Wheat Germ and Wheat Bran
Wheat germ contains naturally occurring polyunsaturated fat. A two-tablespoon serving of original toasted wheat germ contains 50 calories and 1 gram of fat; a 1-2/3 tablespoon serving of honey crunch wheat germ contains 50 calories and 1 gram of fat.
It has long been known that the folic acid in wheat germ can help prevent birth defects - doctors often encourage pregnant women to add wheat germ to their diets for this very reason.
In addition to folic acid, wheat germ contains essential B vitamins. Therefore, further studies now show more benefits for everyone from wheat germ. B vitamins, especially B6, B12 and folic acid lower the level of the amino acid homocysteine in the blood. Heightened levels of this substance have been linked to an increased risk for heart disease and stroke. Recently published in the New England Journal of Medicine from the results of extensive studies is evidence that high homocysteine levels also indicate a risk of developing Alzheimer's .

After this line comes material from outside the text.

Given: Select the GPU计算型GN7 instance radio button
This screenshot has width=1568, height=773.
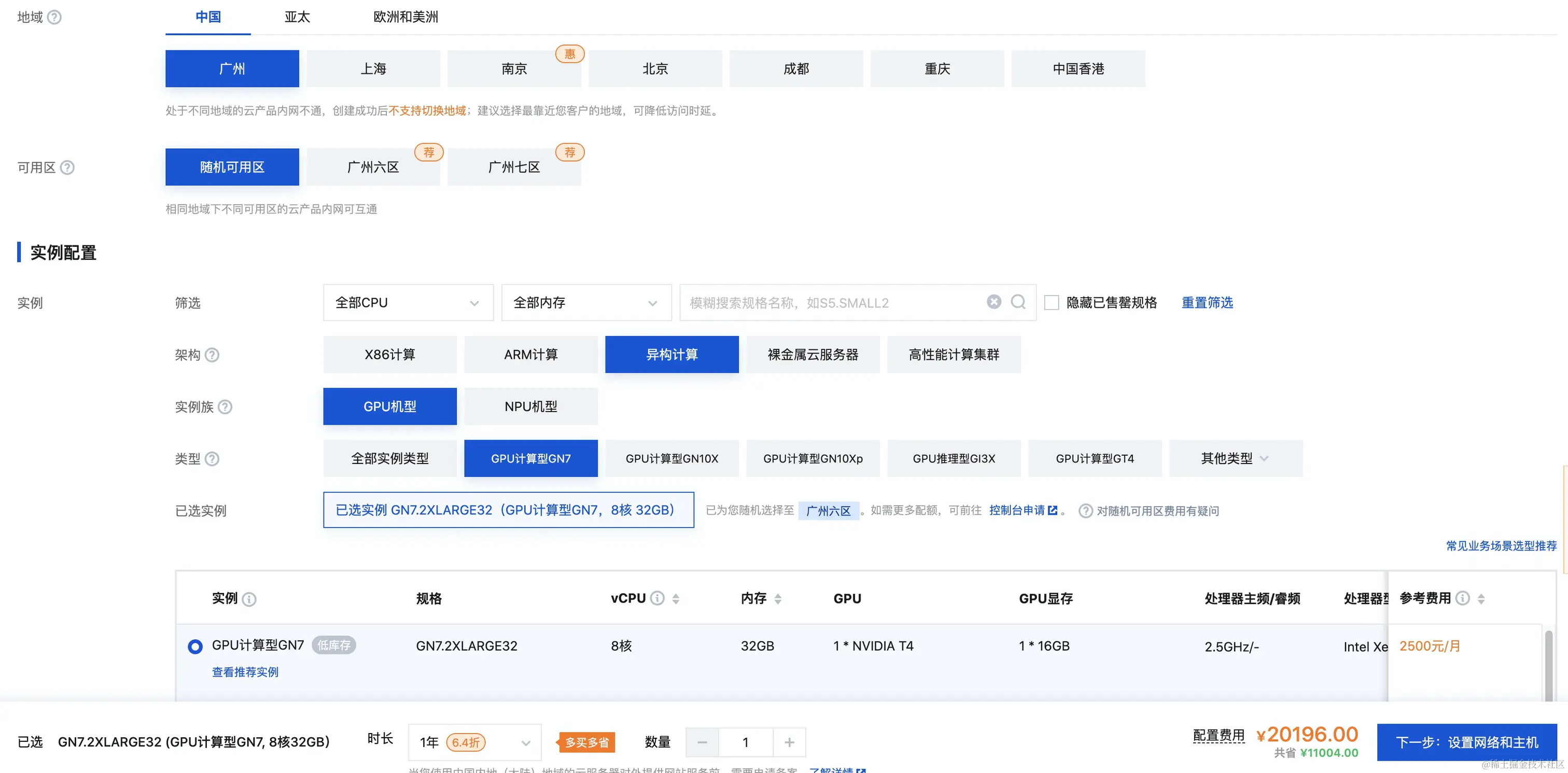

Although a bit tentative, this research does provide reason enough to include crunchy toasted wheat germ in your diet. Try sprinkling it on yogurt or on top of muffins and breads before baking.
Storing Wheat Germ
Because of its high oil content, improperly stored wheat germ can become rancid. So store it in sealed glass jars and keep it refrigerated. Find other, prepackaged wheat products in most natural foods and grocery stores; buy in bulk for maximum savings.
Wheat Germ Oil
There are no extra health benefits to wheat germ oil, as far as we know. But there is nothing in wheat germ oil that is likely to cause you any harm. In general, wheat germ oil contains fat, a white alcohol called octacosanol, and vitamin E as well as other vitamins and minerals.
In the 1960's, based on studies conducted in the US and Russia, wheat germ oil was touted as improving endurance, reaction times, stamina, and vigor. However, there has been considerable criticism about how these studies were conducted and the way the findings were interpreted. Also, the active ingredients that were supposed to cause the beneficial effects could not be identified. Some said it was the vitamin E; others pointed to the octacosanol as the source.
Eventually, the Federal Trade Commission analyzed many of the published studies and concluded that wheat germ oil did not have special fitness, athletic or health enhancing qualities. Advertisements saying wheat germ oil did have such attributes have since been banned.